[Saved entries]
------------------------------------

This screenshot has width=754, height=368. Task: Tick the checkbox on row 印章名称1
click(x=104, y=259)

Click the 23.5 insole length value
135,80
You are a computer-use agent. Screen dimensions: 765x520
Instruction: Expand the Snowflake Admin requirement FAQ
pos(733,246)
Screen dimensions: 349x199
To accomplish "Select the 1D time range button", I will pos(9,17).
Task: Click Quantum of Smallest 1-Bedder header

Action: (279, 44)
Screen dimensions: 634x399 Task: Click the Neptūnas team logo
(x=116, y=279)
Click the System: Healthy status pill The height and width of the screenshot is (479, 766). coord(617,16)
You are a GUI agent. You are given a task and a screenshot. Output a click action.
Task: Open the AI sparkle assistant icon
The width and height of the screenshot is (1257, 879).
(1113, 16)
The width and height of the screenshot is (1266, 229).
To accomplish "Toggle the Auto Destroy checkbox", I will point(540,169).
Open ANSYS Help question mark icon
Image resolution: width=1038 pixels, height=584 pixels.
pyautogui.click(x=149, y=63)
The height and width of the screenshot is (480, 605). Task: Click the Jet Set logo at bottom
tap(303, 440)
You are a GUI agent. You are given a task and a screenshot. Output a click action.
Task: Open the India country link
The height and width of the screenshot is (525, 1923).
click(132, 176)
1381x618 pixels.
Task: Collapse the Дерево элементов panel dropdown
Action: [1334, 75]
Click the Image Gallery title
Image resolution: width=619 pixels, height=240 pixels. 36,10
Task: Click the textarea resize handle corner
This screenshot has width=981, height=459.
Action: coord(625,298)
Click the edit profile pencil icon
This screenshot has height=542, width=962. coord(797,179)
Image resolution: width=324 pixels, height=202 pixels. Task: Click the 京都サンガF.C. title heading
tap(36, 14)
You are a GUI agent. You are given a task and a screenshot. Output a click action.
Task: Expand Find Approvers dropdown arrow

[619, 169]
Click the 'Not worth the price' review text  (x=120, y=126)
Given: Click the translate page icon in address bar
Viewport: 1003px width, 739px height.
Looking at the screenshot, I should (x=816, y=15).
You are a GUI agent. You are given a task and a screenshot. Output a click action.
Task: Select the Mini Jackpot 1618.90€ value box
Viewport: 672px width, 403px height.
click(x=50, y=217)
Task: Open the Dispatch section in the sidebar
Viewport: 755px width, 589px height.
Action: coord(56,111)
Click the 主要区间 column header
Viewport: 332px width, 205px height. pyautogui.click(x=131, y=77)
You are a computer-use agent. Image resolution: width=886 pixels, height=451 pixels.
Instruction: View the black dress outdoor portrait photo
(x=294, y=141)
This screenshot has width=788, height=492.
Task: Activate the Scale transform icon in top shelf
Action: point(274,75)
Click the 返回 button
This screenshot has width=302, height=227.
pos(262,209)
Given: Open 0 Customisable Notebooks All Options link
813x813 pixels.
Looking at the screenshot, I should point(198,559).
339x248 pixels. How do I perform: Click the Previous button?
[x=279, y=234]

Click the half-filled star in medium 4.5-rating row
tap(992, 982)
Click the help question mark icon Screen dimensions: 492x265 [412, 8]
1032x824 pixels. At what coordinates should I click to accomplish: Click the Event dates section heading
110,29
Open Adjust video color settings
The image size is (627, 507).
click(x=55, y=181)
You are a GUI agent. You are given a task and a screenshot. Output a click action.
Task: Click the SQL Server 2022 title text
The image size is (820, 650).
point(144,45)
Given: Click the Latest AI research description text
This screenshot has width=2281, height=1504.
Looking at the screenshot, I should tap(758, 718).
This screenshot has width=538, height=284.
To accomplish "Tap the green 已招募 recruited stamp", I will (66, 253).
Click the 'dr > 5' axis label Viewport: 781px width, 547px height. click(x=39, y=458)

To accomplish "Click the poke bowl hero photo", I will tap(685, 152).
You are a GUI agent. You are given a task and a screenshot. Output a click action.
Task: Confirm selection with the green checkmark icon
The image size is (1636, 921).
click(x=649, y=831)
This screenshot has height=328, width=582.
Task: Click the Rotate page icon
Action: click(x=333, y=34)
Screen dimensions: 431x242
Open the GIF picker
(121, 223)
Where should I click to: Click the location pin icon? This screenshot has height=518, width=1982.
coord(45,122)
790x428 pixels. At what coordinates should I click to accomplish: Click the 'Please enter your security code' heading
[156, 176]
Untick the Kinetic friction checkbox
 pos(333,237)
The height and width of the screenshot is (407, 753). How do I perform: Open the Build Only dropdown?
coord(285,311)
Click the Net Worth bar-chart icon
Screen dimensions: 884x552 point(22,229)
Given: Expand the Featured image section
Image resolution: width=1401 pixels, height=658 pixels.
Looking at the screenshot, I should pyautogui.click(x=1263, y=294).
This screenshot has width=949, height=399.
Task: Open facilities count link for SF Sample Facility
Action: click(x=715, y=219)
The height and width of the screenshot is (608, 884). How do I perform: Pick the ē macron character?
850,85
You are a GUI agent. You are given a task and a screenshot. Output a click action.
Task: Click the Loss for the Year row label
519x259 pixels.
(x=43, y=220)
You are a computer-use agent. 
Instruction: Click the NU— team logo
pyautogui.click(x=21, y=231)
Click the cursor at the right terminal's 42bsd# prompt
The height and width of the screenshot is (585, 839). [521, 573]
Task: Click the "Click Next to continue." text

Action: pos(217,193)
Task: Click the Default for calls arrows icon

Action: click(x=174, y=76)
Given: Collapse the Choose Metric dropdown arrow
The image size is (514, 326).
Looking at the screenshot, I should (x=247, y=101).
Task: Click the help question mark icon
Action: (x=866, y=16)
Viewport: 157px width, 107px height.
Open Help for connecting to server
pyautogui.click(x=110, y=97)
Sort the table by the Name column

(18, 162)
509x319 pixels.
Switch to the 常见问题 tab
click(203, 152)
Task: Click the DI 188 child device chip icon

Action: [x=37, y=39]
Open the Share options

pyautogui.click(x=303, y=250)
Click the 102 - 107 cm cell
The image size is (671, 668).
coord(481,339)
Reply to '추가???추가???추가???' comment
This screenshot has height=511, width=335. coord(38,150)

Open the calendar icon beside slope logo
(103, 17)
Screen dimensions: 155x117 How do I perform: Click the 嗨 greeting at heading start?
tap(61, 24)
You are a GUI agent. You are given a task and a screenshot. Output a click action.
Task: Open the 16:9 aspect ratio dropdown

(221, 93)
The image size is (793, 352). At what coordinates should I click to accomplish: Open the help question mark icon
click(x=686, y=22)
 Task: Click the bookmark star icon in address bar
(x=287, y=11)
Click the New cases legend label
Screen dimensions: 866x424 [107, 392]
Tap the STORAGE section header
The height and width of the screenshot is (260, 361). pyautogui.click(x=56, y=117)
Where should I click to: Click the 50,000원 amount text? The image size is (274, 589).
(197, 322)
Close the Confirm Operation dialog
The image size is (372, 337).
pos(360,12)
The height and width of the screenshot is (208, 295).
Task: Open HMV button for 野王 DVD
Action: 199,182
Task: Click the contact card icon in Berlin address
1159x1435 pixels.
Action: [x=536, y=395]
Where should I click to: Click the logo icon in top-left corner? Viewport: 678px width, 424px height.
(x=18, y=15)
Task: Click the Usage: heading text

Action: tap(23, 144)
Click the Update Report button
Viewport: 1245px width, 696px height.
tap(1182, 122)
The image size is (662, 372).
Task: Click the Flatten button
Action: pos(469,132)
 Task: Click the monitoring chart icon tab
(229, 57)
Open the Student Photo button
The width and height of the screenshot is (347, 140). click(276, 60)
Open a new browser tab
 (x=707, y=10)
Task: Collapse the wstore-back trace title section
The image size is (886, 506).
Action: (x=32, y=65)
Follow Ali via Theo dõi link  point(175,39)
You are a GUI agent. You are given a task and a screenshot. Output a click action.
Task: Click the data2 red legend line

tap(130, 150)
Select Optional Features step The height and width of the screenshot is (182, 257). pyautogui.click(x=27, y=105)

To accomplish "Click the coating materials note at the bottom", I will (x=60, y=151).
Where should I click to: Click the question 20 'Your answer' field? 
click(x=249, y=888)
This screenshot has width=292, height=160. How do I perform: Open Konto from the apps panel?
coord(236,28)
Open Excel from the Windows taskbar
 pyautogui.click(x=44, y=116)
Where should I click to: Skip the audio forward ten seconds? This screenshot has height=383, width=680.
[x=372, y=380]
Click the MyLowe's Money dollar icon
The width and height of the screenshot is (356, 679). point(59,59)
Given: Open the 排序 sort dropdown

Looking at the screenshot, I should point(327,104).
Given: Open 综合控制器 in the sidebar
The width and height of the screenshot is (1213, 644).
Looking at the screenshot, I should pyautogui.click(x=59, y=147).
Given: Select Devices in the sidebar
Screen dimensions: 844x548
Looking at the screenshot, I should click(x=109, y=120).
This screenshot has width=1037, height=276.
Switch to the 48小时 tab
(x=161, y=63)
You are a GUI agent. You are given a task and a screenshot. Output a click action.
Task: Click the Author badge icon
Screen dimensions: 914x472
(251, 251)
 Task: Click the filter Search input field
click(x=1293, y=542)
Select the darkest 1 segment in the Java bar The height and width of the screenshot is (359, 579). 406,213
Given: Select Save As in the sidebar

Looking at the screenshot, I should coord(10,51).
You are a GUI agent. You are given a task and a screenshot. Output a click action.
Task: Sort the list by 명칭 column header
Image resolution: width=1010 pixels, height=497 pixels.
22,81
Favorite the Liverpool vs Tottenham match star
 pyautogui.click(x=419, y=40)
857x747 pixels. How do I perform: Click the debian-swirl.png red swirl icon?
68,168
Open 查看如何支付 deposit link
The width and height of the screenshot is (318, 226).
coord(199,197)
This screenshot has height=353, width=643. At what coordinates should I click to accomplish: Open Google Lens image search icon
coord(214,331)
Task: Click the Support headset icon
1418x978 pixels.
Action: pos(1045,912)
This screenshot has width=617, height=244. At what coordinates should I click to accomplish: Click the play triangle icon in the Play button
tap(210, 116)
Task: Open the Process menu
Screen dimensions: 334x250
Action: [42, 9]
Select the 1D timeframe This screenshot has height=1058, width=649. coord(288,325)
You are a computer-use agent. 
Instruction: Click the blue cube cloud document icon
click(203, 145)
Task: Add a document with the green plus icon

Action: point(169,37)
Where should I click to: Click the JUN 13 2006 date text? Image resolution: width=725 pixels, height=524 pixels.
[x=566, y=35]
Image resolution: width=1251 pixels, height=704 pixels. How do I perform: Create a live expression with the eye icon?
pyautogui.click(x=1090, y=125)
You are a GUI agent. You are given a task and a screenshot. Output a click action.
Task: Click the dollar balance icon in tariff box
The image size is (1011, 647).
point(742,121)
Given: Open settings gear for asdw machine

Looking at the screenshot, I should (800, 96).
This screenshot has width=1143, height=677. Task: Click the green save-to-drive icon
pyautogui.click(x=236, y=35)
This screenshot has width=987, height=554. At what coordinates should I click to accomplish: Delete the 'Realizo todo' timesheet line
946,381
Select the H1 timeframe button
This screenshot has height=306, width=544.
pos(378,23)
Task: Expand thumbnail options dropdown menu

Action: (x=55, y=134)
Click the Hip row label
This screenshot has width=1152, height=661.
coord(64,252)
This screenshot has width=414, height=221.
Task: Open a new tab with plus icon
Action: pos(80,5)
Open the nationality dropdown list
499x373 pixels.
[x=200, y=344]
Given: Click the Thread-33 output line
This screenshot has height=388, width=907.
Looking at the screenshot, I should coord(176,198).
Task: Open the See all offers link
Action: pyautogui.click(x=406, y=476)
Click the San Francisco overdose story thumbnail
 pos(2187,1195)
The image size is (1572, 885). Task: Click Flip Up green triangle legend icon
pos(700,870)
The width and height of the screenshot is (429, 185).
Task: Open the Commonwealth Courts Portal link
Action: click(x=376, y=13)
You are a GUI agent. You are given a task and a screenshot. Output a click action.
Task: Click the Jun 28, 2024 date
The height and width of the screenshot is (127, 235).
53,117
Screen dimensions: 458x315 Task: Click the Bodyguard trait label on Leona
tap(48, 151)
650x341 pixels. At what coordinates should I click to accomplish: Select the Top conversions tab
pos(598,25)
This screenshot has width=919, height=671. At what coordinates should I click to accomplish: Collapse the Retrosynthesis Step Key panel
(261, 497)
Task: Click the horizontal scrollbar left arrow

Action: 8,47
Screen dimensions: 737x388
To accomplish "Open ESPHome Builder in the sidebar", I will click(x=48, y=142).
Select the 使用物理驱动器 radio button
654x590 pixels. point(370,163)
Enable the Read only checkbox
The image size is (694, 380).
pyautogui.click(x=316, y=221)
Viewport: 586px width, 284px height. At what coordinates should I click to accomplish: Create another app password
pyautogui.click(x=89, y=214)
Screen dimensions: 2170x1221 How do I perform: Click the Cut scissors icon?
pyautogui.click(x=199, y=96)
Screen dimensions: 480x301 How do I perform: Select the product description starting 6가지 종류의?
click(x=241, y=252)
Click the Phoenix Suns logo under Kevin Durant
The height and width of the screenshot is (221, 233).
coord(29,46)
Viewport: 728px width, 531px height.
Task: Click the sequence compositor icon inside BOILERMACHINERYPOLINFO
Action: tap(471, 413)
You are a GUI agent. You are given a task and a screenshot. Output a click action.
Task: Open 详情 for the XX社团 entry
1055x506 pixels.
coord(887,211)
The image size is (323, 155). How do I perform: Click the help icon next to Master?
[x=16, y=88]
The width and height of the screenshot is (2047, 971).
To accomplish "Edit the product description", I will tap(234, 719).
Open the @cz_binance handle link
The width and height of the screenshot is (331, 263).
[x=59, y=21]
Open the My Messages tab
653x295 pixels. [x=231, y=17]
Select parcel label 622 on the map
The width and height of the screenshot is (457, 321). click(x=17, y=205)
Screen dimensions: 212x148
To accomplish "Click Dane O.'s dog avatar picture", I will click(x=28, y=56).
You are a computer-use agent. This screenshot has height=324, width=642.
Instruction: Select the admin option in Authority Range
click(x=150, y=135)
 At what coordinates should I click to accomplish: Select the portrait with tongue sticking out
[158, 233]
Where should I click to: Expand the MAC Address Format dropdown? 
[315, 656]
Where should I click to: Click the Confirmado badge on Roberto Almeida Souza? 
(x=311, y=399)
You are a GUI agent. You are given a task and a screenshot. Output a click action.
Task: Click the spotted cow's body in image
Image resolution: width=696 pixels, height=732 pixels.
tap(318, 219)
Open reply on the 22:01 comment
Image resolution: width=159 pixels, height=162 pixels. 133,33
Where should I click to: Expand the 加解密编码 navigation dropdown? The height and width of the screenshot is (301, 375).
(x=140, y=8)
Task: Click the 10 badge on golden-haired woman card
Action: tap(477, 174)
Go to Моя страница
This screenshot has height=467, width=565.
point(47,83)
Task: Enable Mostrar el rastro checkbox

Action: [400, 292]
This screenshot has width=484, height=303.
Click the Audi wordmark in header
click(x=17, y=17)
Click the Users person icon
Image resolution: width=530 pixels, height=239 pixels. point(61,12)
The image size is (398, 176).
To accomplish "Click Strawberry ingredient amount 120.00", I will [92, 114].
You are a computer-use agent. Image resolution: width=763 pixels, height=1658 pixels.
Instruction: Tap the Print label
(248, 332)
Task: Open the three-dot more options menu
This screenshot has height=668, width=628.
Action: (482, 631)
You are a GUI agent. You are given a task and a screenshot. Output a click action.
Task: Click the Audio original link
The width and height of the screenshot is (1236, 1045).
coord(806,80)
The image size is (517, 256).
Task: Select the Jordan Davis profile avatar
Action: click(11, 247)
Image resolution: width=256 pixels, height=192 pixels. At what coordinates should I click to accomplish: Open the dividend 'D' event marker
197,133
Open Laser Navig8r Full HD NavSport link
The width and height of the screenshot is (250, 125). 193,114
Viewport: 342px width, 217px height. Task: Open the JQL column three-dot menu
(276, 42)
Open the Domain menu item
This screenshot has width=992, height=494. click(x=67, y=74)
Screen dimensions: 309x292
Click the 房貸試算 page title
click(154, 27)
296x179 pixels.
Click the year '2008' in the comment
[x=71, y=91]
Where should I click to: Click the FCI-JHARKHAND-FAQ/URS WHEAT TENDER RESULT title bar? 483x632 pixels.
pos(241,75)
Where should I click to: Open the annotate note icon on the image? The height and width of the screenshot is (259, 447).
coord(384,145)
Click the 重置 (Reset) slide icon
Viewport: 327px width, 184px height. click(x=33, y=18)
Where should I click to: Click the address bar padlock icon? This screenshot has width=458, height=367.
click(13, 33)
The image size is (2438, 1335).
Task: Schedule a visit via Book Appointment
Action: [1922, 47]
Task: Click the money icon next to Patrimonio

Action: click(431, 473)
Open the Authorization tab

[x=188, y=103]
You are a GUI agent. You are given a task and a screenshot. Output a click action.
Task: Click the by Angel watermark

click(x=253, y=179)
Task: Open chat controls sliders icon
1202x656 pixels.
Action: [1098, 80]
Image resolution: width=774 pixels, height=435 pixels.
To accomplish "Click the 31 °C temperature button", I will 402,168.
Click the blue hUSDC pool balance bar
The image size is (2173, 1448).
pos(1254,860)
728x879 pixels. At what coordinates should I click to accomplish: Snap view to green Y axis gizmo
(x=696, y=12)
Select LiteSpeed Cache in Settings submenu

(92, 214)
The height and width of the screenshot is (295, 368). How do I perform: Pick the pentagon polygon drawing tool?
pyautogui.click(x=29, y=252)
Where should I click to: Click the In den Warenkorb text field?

------------------------------------

- **INSTRUCTIONS TO FOLLOW**
Rewrite the rows from the line that has "This screenshot has width=538, height=284." through the line that has "coord(45,122)", putting "blue" in place of "green" and leaving everything else unchanged.

- **ANSWER TO THE EXERCISE**
This screenshot has width=538, height=284.
To accomplish "Tap the blue 已招募 recruited stamp", I will (66, 253).
Click the 'dr > 5' axis label Viewport: 781px width, 547px height. click(x=39, y=458)

To accomplish "Click the poke bowl hero photo", I will tap(685, 152).
You are a GUI agent. You are given a task and a screenshot. Output a click action.
Task: Confirm selection with the blue checkmark icon
The image size is (1636, 921).
click(x=649, y=831)
This screenshot has height=328, width=582.
Task: Click the Rotate page icon
Action: click(x=333, y=34)
Screen dimensions: 431x242
Open the GIF picker
(121, 223)
Where should I click to: Click the location pin icon? This screenshot has height=518, width=1982.
coord(45,122)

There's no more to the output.